I hate to answer questions like this because they're very complex ideas that are often attempts at explaining in simpler ways to laymen and the "How/why" questions can be long and not always easy to understand. See this related question with some very nice long and complex answers.
If the mass was swallowed by the blackholes then every single particle
should be inside the event horizon as they brought towards the black
hole at very high velocity and it's becoming difficult to imagine that
some particles were left at the horizon itself
Particles don't have to be retained at the event horizon for information to be retained just outside. This gets tricky, but an image of the particle, not the particle itself is retained. While it's an imperfect analogy, dropping a stone in water creates ripples, which spread out and shrink over time. By carefully analyzing those ripples, you can determine the mass and size of the stone and when it was thrown in.
How is it possible for information to exist at the event horizon?
Information doesn't exist "at" the event horizon. Nothing can exist at the event horizon in a practical sense, stuff passes through the event horizon, but from the perspective of a person some distance away, they see the object falling into the black hole take forever to get there (in reality the visibility red-shifts beyond recognition very quickly), but if you could see it with some kind of super-long-wave imaging device, and a supercomputer to put the information together, you could in theory see everything that ever fell into the black hole by carefully observing the light that escapes from it.
So, nothing is actually encoded on the event horizon (the video got that point wrong). It's all images that take a very long time to reach the viewer from just outside the event horizon due to extreme time dilation.
How exactly can Hawking's Radiation carry the information?
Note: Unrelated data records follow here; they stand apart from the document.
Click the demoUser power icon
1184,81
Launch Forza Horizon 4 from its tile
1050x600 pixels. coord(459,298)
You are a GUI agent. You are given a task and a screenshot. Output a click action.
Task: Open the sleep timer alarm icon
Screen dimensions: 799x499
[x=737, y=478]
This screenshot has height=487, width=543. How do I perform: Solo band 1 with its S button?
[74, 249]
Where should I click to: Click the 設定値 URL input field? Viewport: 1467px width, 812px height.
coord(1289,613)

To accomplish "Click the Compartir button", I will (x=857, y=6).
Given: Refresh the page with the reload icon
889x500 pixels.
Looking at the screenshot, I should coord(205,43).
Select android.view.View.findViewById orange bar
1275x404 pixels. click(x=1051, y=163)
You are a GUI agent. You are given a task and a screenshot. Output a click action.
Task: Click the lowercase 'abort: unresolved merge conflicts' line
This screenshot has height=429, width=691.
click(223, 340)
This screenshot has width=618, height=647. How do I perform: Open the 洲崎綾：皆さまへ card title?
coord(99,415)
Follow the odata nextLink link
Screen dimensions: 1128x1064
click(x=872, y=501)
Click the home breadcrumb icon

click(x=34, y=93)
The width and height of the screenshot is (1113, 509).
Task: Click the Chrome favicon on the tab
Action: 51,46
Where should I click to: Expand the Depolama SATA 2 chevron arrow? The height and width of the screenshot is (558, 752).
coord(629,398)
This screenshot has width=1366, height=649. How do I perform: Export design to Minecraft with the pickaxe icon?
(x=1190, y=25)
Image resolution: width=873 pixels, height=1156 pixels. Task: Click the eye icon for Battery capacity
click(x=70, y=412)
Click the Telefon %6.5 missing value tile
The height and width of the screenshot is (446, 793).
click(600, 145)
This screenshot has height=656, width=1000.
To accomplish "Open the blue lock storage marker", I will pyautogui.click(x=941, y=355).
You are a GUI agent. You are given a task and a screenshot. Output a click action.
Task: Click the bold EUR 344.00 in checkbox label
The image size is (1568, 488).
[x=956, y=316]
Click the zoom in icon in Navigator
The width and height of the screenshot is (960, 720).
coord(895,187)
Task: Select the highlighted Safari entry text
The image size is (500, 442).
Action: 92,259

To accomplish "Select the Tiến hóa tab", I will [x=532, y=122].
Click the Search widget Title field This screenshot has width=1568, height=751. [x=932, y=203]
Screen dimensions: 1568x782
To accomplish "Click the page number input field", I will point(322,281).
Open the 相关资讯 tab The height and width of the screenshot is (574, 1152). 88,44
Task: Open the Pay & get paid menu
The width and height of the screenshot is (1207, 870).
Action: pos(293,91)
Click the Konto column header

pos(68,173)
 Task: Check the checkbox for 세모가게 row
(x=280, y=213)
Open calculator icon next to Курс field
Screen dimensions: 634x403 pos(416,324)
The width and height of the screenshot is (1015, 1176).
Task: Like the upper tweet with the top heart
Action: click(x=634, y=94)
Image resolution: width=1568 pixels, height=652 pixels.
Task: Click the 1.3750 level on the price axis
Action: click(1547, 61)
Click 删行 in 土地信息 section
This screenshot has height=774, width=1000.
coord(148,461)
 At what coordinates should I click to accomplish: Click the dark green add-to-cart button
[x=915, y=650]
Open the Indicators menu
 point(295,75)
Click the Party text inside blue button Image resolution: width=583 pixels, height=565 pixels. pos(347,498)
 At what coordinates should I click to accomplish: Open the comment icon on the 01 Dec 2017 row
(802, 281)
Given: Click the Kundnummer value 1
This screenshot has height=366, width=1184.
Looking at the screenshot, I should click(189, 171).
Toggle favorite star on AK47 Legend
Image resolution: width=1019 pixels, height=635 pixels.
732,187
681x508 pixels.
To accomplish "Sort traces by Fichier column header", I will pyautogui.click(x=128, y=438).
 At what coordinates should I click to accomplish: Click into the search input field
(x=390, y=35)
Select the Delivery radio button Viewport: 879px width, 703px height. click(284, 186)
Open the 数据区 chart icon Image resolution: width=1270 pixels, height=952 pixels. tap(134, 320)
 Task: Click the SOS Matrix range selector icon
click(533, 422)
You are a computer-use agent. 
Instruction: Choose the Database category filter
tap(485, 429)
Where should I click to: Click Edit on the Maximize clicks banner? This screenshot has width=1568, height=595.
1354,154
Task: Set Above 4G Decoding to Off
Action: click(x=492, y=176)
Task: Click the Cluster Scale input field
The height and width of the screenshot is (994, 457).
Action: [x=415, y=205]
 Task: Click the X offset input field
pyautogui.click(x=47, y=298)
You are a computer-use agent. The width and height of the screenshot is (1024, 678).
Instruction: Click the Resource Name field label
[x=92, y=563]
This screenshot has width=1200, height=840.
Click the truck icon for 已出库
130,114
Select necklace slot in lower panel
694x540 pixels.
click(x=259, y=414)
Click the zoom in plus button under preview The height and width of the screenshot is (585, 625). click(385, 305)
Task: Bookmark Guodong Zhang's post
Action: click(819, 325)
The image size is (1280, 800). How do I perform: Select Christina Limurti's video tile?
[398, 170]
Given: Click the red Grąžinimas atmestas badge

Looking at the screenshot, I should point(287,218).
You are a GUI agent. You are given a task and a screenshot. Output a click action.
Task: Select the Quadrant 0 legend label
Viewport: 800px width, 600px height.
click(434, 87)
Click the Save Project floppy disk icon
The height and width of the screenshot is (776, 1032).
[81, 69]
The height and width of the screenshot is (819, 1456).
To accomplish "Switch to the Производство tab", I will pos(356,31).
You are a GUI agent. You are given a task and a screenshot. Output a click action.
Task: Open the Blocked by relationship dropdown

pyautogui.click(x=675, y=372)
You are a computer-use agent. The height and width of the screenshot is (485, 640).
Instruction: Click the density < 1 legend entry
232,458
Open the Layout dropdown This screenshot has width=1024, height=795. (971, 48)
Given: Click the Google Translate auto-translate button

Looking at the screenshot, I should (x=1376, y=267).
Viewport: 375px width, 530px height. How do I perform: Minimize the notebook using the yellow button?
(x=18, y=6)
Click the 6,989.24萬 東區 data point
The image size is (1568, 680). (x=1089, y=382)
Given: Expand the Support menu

The precise words in the video are
"If information is stored on the surface of a black hole, hawking
radiation has a chance of learning about the information encoded there
and carrying it away"
So, you're asking a question about an "if" and a "chance of", very far from a certainty. I'm not educated enough in the various theories to say how hawking radiation might pick up information from the black hole's formation and history. My limited understanding is that it can't. That Hawking radiation is "new" information so to speak, not carried off bits of old information, but that offends information theory . . . which is a problem for quantum theorists. Please don't take my word for any of this stuff.
Professor Matt Strassler writes a series of articles that try to explain modern physics to people like me and his stuff gets a top review from me. His article on this subject is probably worth a look and he touches on some of the "We don't knows" in better detail. I remember watching one of professor Susskind's lecture on holograms, black holes and information theory on youtube and enjoyed that as well (there's more than one, easily googled, so I won't link).